Given this natural fear but overwhelming evidence that our ancestors must have been explorers and opportunists, I came to the conclusion that we must also have developed a deep level of curiosity to balance our cautiousness. Our desire for the new and opportunistic gains, balanced our fear of change and natural cautiousness. These balanced forces of caution and curiosity created a level of adaptability that ensured our survival and development as a species.
Before the agricultural revolution, when humans lived in relatively small tribes, living off the natural resources around them, this balance of caution and curiosity served them well. Change was more under individual control as each member of the tribe had an opportunity to influence decisions. Stress was probably short-lived and came in the form of infrequent threats from predators or other tribes.
As our circumstances have changed and we have become societies rather than tribes, individuals have found themselves with little say over much of the change impacting them. Even in democratic societies, little of the change that impacts individuals is under their control. Even when we are effecting change for ourselves, there are always forces at work that might derail or influence the final outcome. We have cultural norms, laws, regulations, neighbours, competitors, free-markets and the like.
It is this lack of perceived or actual control that generates the anxiety associated with change. After 2 million years of evolution, individuals still have the balancing forces of caution and curiosity. The problem is, for many, the former is being invoked much more than the latter. The normal balance of short-lived bouts of stress related to perceived or actual threats, along side longer periods of excitement and reward associated with curiosity-driven exploration and opportunism, has been upset.
A lack of influence or direct control over the change that societies create is one driver of this imbalance.

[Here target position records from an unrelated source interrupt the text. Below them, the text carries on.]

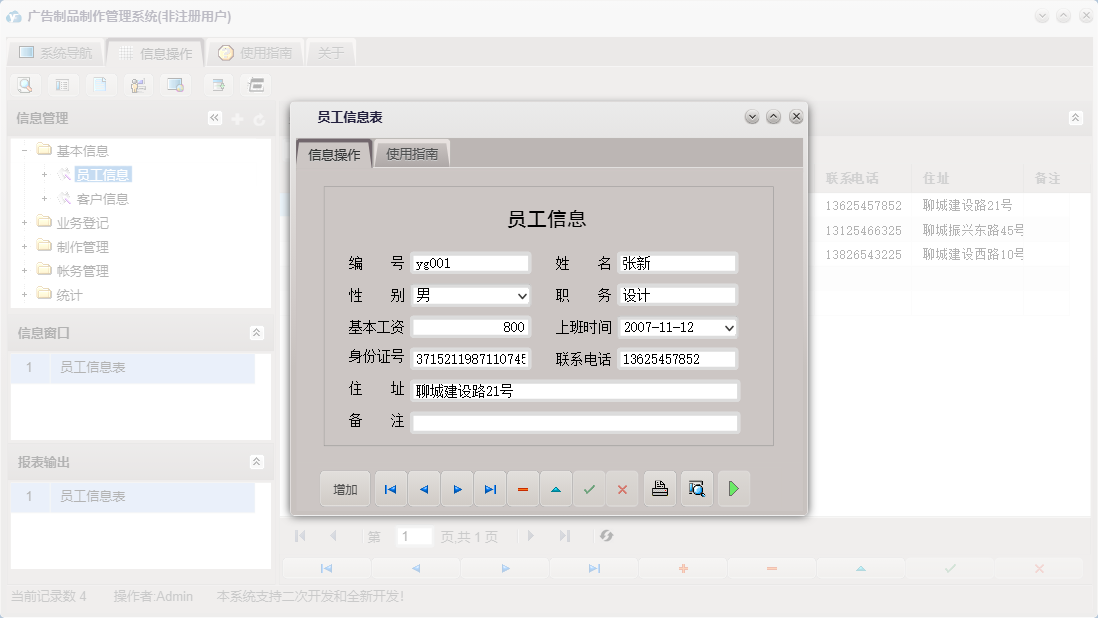Viewport: 1098px width, 618px height.
Task: Click the magnifier search icon in the top toolbar
Action: coord(24,85)
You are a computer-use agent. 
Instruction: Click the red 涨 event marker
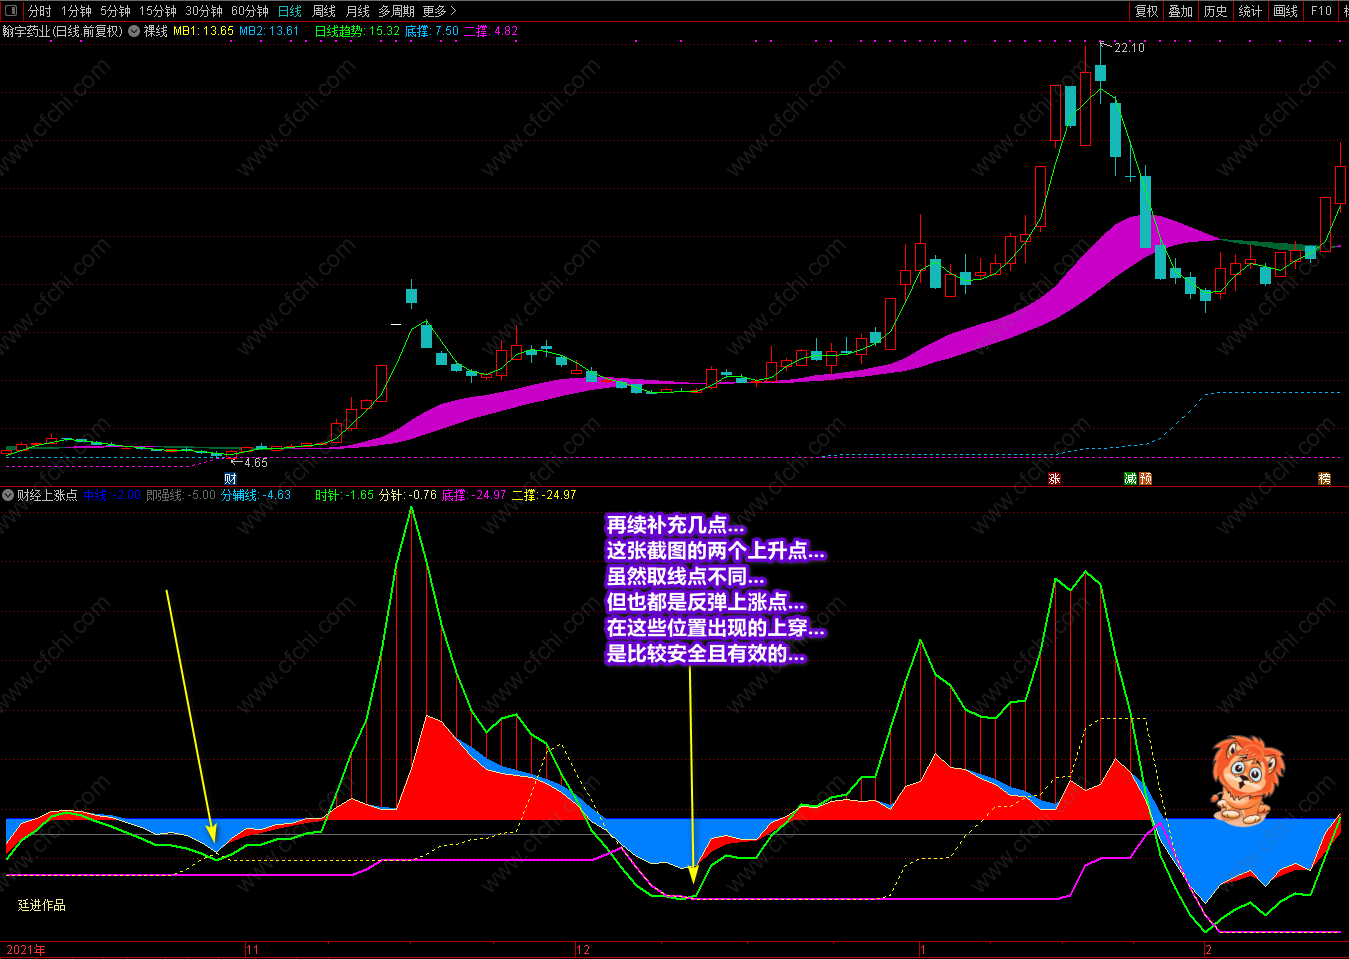click(x=1054, y=479)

The other is the ever-increasing pace of change that society is now able to generate. Our natural curiosity, honed over millions of years of evolution, is now finding laser-like focus through technology, organisation and sheer numbers of individual contributors.
As a species, our natural curiosity, expressed through modern means of production, distribution and communication, is creating massive levels of species-driven change. Unfortunately, our natural cautiousness, can be called upon too much when faced with this onslaught. The natural balance of caution and curiosity is broken when our species takes over the change agenda.
This is why reframing change is so important for individual health. Redressing the balance between cautiousness and curiosity at an individual level is needed. Seeing change as an opportunity, deciding which changes to worry about, which to accept, and which to challenge or influence, is an important skill to learn.
Take the WYSIWYG challenge. Take a long, hard look at the change impacting you and look under the bonnet for the opportunities that it may well hold.
The research I undertook some years ago was just such a WYSIWYG challenge. Taking a long, hard look at why change was so prevalent and why this was having a negative impact on individuals, has certainly helped me redress my cautiousness-curiosity balance.
I believe I am better able to call upon both my natural cautiousness and curiosity to live at the “edge of chaos” more often. This is the place where I feel most alive and paradoxically ‘in control’ of my own destiny. This edge is the place where I believe our ancestors found themselves as a matter of course in their every day lives. Unfortunately, we have to work at finding that edge, but it is there. Just take a long, hard look.